Could you reproduce the records verbatim, starting with the line that contains "Locate an element on the screen. Image" and continuing through the line that contains "In order to click on xml"?

========================================================================

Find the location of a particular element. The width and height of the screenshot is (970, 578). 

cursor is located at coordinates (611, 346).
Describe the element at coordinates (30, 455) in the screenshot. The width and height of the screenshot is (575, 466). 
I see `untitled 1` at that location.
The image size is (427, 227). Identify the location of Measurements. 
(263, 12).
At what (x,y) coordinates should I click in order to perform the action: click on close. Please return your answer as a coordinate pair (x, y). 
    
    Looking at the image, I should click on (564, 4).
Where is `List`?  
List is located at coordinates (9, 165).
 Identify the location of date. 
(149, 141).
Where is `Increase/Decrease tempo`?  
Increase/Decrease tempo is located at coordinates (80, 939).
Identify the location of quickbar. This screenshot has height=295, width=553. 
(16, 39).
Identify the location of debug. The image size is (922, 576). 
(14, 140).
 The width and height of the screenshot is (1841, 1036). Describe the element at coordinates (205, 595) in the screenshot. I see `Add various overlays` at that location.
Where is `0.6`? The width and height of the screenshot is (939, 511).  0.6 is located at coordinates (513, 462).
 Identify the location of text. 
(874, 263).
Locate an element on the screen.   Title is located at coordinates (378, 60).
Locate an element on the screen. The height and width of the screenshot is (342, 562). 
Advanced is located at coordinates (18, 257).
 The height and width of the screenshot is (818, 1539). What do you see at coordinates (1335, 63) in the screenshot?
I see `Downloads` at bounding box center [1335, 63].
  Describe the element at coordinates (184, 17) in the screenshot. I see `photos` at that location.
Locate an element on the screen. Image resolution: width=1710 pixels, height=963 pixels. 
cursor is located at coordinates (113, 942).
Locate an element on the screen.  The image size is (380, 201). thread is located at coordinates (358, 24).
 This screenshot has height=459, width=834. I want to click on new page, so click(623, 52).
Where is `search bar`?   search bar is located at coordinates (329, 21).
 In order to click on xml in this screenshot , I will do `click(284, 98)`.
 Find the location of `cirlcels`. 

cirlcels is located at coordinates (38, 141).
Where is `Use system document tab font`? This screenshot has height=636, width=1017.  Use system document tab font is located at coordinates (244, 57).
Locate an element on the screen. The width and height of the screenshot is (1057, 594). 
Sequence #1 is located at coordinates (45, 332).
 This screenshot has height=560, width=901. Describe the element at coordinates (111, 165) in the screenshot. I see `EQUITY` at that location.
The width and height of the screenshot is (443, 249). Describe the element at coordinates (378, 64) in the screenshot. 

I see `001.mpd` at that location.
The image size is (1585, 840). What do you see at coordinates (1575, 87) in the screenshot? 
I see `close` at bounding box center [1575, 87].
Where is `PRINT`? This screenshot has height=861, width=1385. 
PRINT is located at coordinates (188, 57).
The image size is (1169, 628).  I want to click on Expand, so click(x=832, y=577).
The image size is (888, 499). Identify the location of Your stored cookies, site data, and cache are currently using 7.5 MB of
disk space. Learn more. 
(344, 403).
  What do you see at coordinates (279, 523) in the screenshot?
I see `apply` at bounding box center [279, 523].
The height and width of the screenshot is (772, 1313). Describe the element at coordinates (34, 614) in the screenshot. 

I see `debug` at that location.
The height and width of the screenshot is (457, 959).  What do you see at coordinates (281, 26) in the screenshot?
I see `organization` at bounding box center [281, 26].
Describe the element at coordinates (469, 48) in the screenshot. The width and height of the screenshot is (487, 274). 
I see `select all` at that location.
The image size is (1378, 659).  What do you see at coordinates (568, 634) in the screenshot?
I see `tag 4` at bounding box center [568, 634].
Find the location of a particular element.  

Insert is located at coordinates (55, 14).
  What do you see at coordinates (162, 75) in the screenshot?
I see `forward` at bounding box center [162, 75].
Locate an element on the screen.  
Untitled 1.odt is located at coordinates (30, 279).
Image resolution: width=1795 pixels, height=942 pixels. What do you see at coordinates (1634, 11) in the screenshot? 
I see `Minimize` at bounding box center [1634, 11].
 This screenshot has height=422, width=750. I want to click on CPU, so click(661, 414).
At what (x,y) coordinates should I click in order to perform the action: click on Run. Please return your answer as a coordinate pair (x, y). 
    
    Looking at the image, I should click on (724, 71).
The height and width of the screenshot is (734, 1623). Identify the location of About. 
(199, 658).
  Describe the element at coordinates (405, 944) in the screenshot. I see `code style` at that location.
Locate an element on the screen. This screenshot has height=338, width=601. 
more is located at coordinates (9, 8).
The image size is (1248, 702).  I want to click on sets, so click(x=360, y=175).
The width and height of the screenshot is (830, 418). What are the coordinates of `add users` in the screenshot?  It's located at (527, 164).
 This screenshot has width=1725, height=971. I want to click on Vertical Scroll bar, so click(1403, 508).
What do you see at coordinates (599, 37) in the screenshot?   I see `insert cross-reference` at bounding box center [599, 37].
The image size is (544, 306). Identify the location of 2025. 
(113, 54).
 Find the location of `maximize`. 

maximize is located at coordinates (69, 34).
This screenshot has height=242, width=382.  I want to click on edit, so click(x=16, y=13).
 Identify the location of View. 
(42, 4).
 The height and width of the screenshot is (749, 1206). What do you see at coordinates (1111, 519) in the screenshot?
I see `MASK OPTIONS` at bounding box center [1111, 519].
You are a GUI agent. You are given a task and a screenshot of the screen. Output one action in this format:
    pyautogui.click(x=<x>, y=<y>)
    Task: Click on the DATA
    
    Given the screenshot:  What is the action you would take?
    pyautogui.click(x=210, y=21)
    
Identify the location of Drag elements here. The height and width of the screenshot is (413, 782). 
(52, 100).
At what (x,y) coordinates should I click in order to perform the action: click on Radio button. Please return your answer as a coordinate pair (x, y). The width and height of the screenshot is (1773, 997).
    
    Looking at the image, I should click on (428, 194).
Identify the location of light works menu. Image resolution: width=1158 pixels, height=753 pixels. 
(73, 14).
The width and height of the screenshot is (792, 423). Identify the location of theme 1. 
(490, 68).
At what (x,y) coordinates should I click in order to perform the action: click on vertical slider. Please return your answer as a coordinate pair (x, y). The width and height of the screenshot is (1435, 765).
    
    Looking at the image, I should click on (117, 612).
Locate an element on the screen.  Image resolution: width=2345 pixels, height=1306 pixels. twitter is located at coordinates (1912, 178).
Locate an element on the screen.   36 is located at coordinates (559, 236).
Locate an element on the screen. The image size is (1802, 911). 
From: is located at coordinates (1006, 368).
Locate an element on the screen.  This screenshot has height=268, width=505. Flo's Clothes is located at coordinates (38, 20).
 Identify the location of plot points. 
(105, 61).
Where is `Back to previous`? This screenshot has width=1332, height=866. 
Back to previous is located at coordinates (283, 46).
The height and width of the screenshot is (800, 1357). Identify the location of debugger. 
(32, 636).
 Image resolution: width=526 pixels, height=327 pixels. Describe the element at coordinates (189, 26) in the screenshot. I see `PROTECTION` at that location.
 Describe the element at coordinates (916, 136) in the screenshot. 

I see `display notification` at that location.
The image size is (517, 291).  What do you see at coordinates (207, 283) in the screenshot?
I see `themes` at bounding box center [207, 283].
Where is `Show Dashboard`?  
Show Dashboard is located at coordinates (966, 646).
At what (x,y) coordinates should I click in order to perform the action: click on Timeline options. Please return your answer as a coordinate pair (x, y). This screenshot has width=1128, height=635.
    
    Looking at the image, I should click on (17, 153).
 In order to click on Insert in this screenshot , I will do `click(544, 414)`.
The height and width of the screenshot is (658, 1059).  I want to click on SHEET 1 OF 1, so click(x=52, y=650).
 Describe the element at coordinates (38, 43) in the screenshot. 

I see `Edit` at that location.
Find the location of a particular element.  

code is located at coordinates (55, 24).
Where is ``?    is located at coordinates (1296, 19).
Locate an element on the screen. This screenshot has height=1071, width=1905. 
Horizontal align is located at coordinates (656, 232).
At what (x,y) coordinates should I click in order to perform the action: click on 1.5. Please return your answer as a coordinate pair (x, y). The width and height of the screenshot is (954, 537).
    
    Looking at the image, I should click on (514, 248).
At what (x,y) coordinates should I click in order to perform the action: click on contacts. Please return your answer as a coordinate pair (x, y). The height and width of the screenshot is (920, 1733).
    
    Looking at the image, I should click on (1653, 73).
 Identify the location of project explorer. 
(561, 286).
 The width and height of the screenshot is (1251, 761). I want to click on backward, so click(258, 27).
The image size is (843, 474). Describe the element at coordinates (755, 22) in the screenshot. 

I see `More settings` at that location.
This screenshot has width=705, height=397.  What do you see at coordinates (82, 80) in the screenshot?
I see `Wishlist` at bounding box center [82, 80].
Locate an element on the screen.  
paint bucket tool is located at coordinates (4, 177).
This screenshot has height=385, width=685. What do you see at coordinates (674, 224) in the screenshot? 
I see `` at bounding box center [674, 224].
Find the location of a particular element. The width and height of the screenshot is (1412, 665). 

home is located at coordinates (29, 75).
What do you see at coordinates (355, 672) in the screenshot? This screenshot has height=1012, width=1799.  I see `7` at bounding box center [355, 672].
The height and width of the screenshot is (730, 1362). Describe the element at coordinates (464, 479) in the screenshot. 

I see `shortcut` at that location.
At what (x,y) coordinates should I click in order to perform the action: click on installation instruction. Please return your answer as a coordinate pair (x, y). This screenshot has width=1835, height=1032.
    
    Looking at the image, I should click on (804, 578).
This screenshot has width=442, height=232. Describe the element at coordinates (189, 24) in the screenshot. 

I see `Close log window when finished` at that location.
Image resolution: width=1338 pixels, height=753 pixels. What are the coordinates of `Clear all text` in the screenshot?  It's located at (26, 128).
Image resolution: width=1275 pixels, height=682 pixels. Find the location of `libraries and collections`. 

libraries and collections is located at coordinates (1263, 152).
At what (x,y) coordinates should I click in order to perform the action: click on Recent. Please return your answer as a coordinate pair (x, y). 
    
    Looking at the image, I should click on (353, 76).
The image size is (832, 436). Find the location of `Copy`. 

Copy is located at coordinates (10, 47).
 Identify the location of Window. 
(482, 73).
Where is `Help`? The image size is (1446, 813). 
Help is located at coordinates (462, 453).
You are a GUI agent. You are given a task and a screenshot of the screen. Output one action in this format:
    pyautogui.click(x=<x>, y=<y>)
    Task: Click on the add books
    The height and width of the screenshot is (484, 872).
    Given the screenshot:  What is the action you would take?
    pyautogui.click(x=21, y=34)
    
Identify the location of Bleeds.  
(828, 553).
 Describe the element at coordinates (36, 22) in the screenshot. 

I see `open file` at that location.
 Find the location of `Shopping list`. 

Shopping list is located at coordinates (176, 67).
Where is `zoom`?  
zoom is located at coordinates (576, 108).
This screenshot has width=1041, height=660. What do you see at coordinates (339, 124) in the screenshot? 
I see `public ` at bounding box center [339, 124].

========================================================================

▸ TASK RESPONSE:
Locate an element on the screen. Image resolution: width=1710 pixels, height=963 pixels. 
cursor is located at coordinates (113, 942).
Locate an element on the screen.  The image size is (380, 201). thread is located at coordinates (358, 24).
 This screenshot has height=459, width=834. I want to click on new page, so click(623, 52).
Where is `search bar`?   search bar is located at coordinates (329, 21).
 In order to click on xml in this screenshot , I will do `click(284, 98)`.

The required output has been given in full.